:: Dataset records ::
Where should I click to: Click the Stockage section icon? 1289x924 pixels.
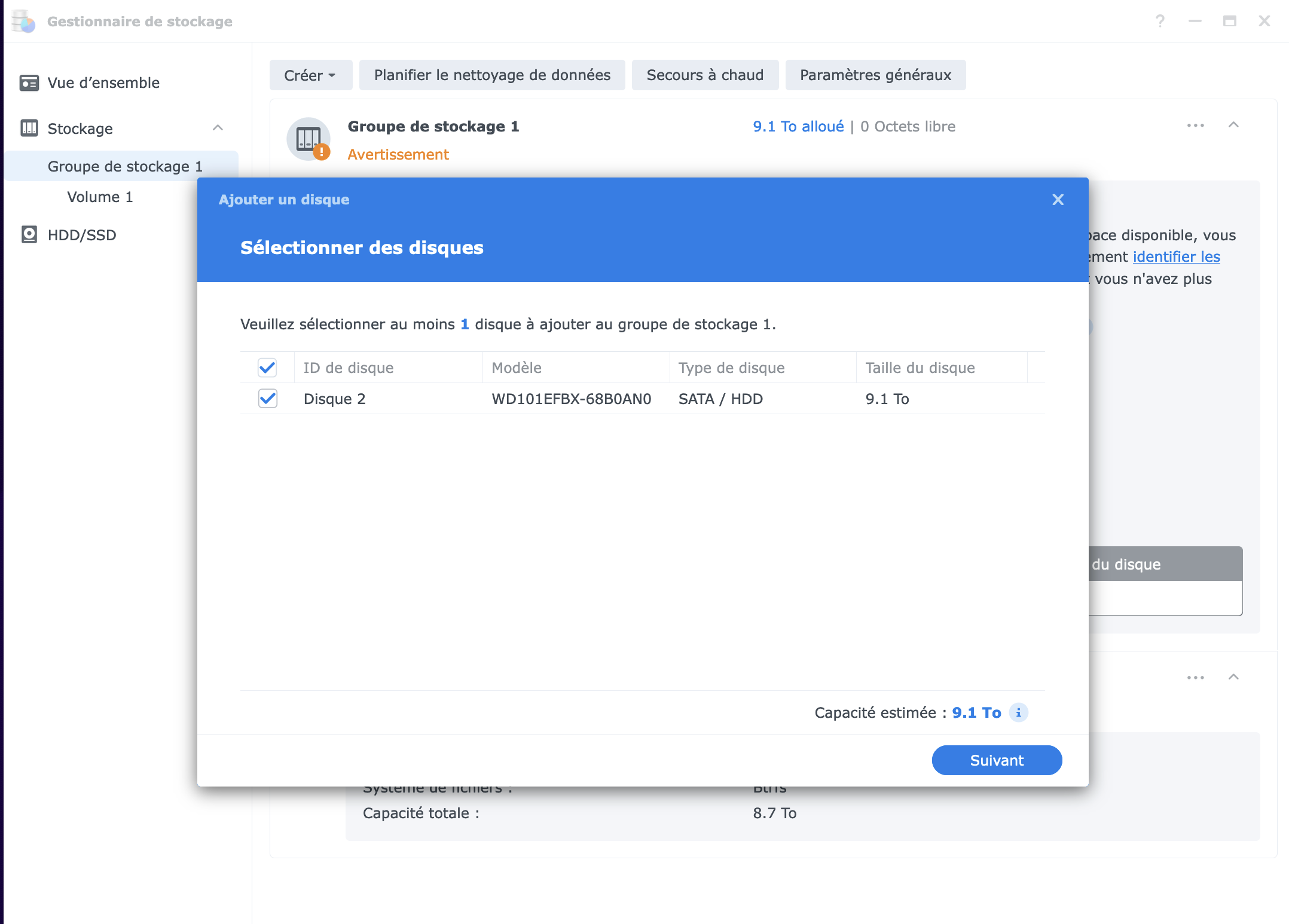(x=29, y=128)
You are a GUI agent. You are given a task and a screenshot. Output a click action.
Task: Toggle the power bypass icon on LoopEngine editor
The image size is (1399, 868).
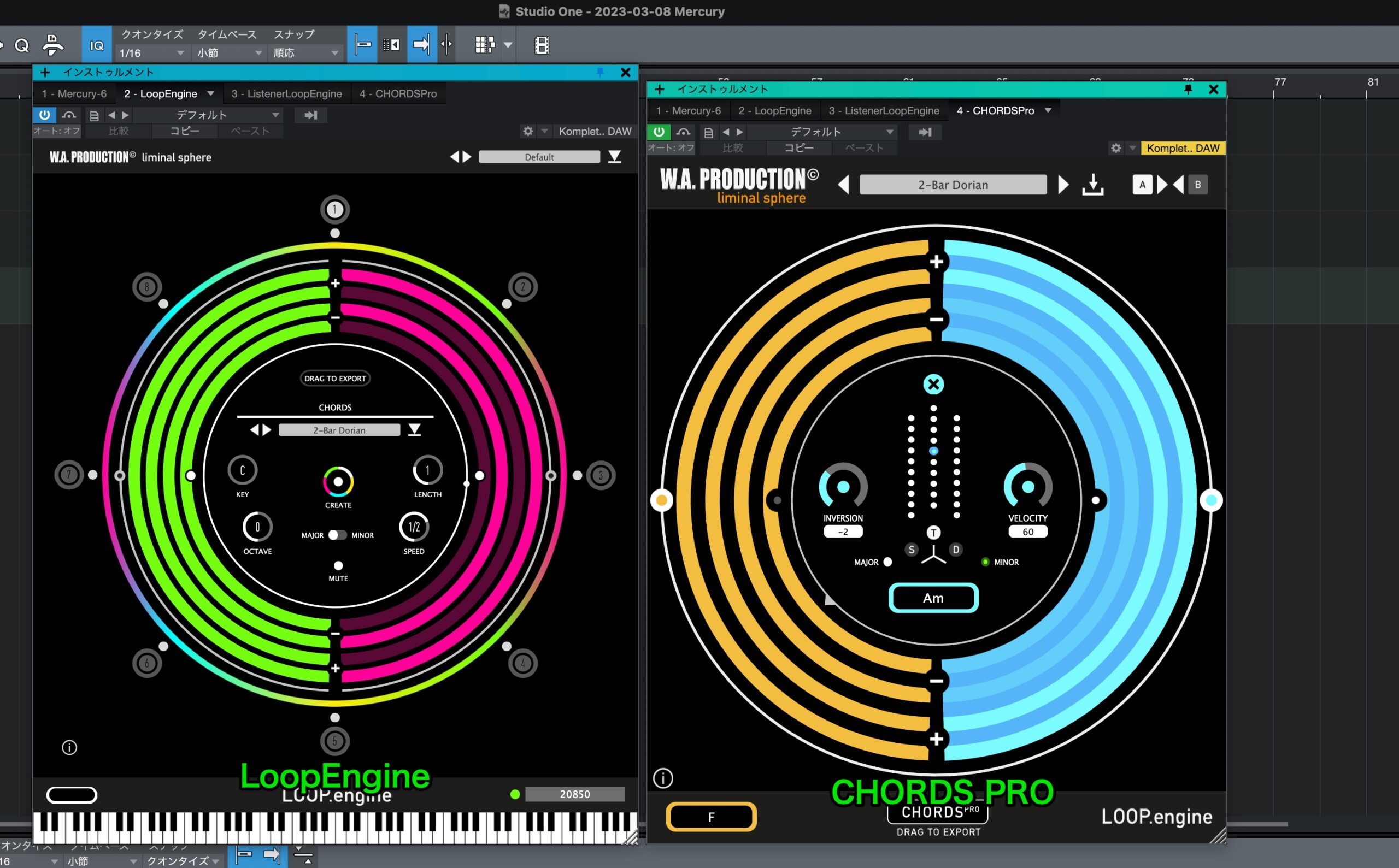pos(44,115)
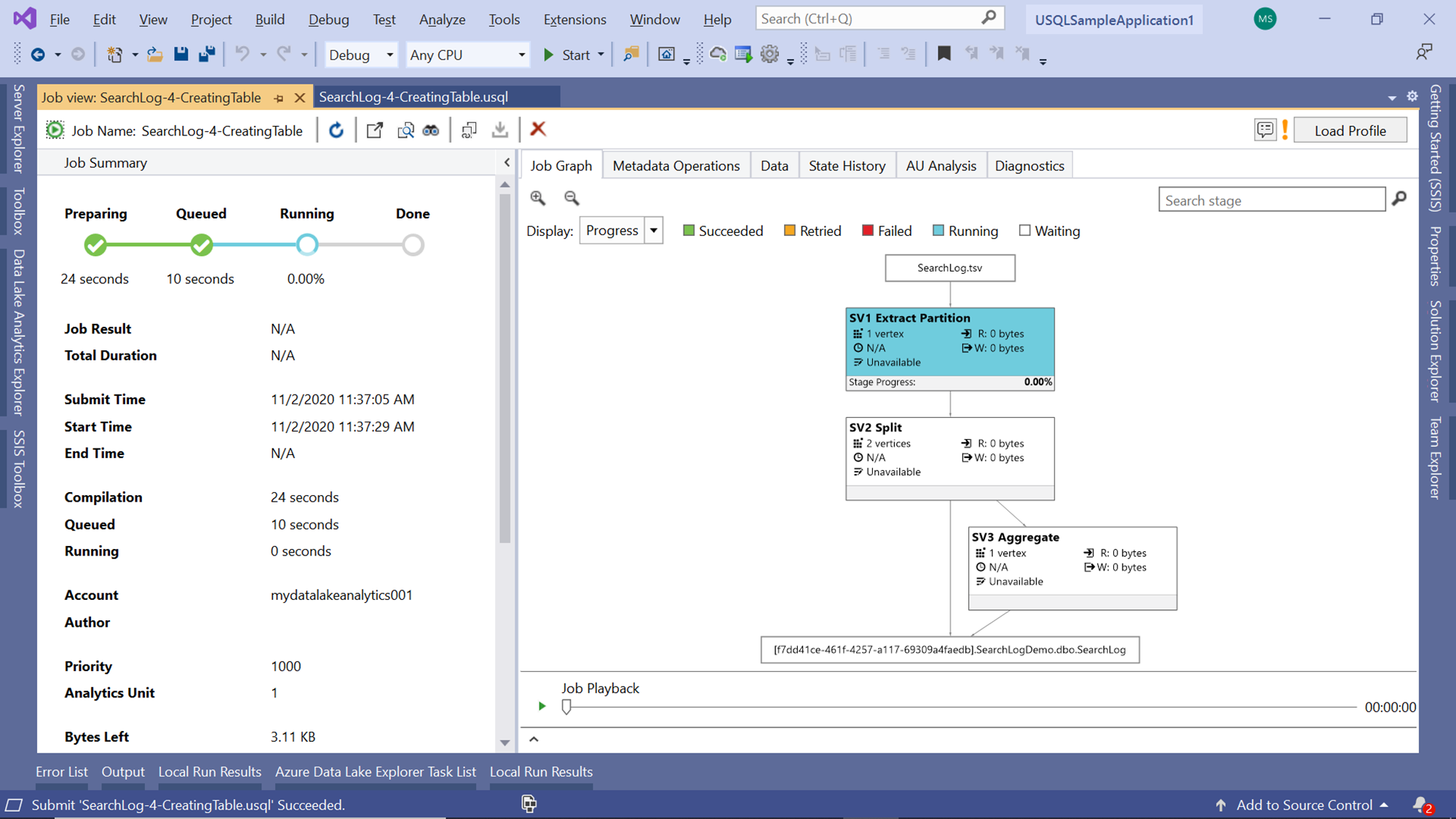Open the Debug configuration dropdown
The image size is (1456, 819).
389,55
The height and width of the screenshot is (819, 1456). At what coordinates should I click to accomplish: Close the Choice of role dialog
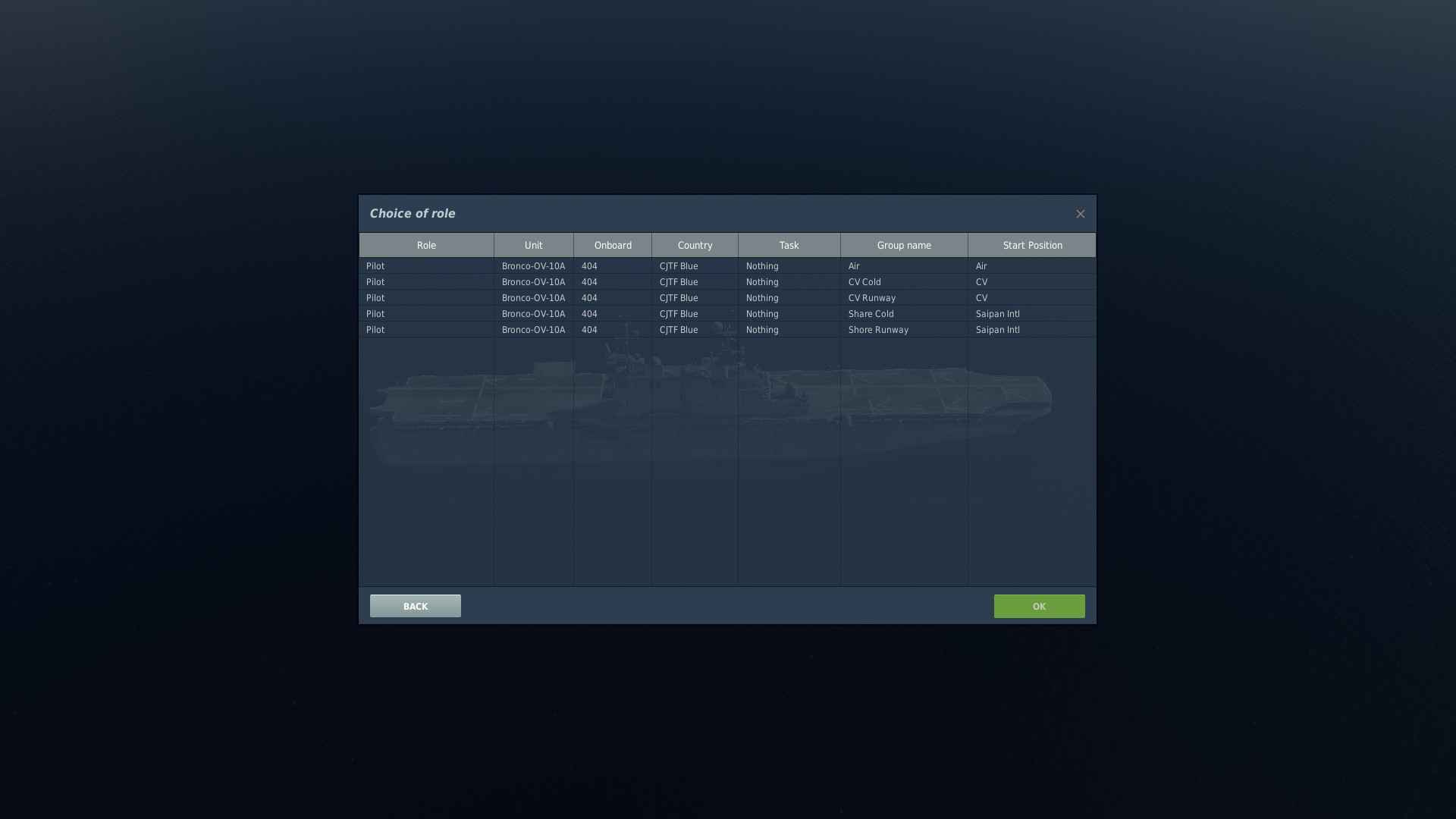tap(1080, 214)
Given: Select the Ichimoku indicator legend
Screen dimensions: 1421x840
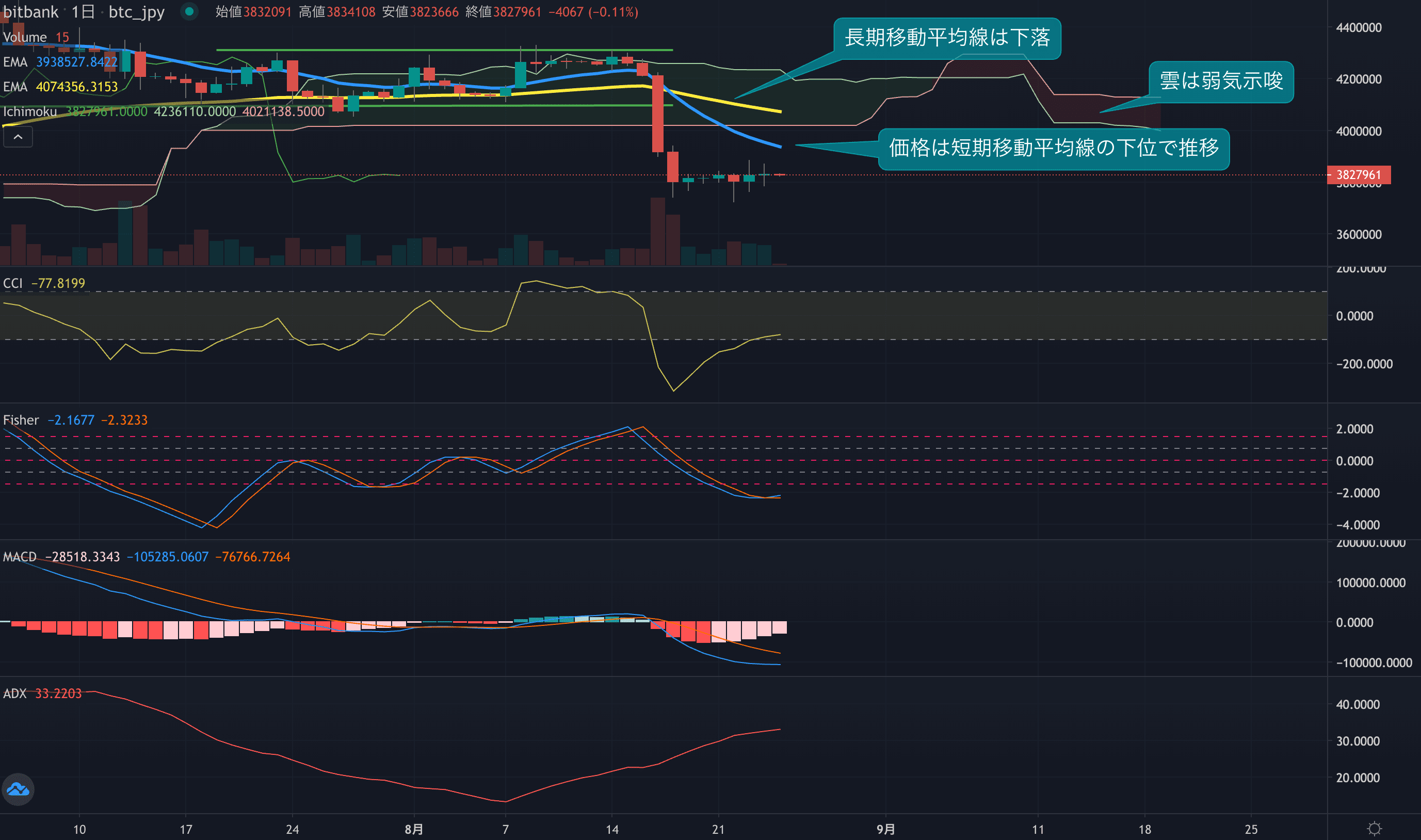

:: Activity ::
Reproduce every entry word for word, but omit the pictures.

:: Solution to the problem ::
Where should I click to: Click the Stockage section icon? 1289x924 pixels.
(x=29, y=128)
You are a GUI agent. You are given a task and a screenshot. Output a click action.
Task: Toggle the power bypass icon on LoopEngine editor
The image size is (1399, 868).
pos(44,115)
Open the Debug configuration dropdown
The image size is (1456, 819).
389,55
The height and width of the screenshot is (819, 1456). At what coordinates should I click to accomplish: Close the Choice of role dialog
tap(1080, 214)
Given: Select the Ichimoku indicator legend
Screen dimensions: 1421x840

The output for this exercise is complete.